Depuis, il mène régulièrement des recherches dans différentes régions du pays, en portant une attention particulière aux dynamiques socioculturelles variées selon les régions dans leur interaction avec les États coloniaux et postcoloniaux et les forces mondiales.

"En collaboration avec des membres de mes équipes de recherche, j’ai mené pendant trois décennies un travail de terrain intensif et comparatif dans sept communautés des trois régions du Vietnam. J’ai adopté une approche longitudinale en réétudiant ces communautés au fil du temps", partage-t-il.

Luong Van Hy a publié des travaux sur le discours et la langue, la parenté et l’organisation sociale, les rituels et les festivals, les échanges de cadeaux et le capital social, la migration et l’économie politique, ainsi que les relations entre l’État et les populations locales au Vietnam. Son premier livre, Discursive Practices and Linguistic Meanings : The Vietnamese System of Person Reference (Pratiques discursives et significations linguistiques : le système vietnamien de référence à la personne), publié en 1990, examine l’interaction de la structure et de l’action, un thème majeur des sciences sociales. Il met en évidence les tensions/contradictions structurelles et idéologiques dans le système socioculturel vietnamien, ainsi que les choix actifs des locuteurs parmi les termes de référence pour structurer la réalité.

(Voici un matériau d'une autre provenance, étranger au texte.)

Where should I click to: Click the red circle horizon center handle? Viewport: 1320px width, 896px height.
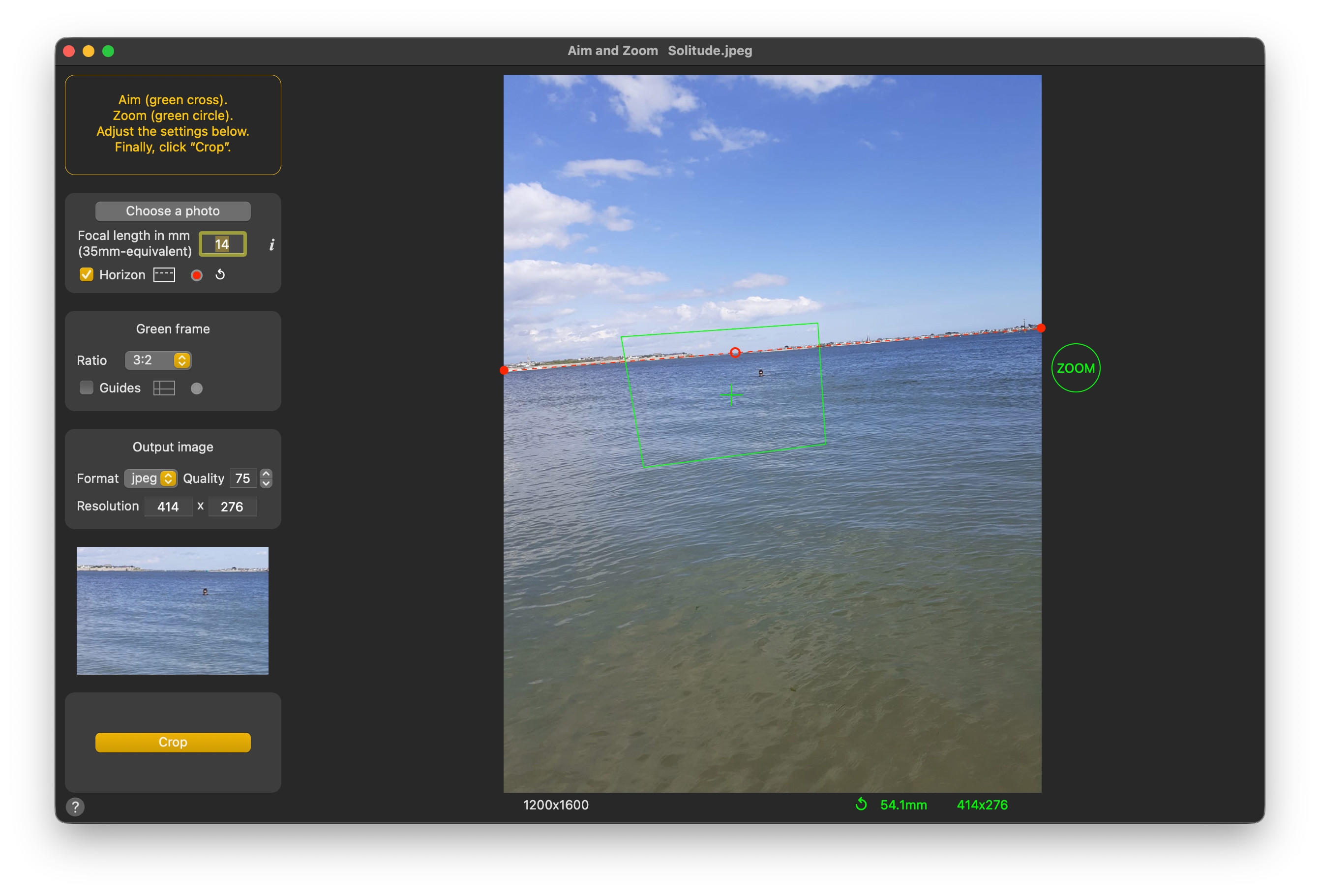coord(735,353)
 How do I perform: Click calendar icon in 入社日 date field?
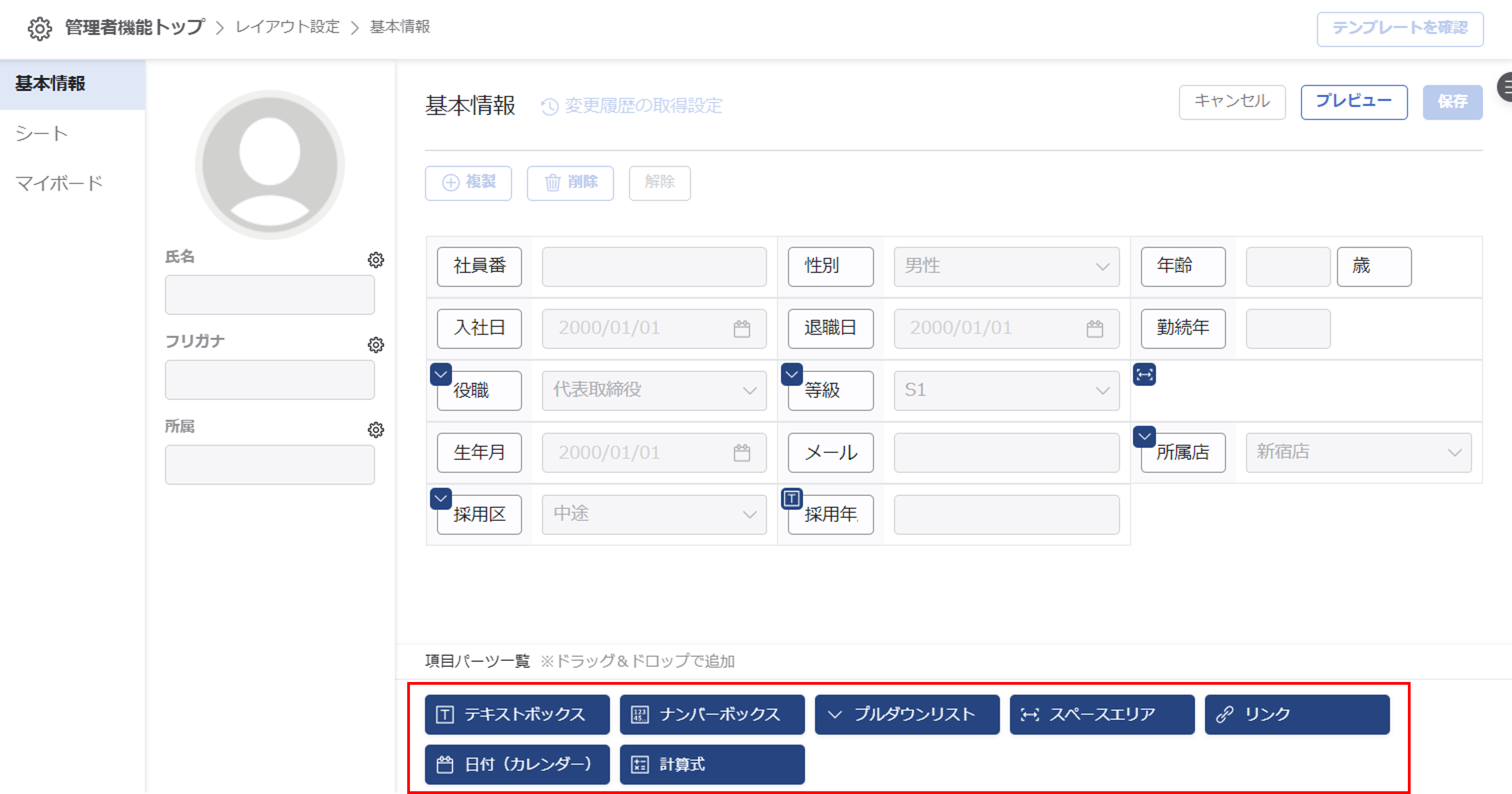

Dans son livre intitulé Tradition, revolution and market economy in a nord vietnamese village (Tradition, révolution et économie de marché dans un village vietnamien du Nord), 1925-2006 (édition élargie d’un livre de 1992), il se concentre sur les mouvements anticoloniaux et la restructuration postcoloniale de la culture, de la société et de l’économie en relation avec le système mondial capitaliste et ses idéologies, l’État et les dynamiques socioculturelles locales.

Depuis les années 1990, Luong Van Hy enseigne au Département d’anthropologie de l’Université canadienne de Toronto, et est à la tête de ce département.

Il y a 20 ans, il a contribué de manière significative à la formation des Départements d’anthropologie des Universités des sciences sociales et humaines  de Hanoï et de Hô Chi Minh-Ville (relevant respectivement des Universités nationales de Hanoï et de Hô Chi Minh-Ville).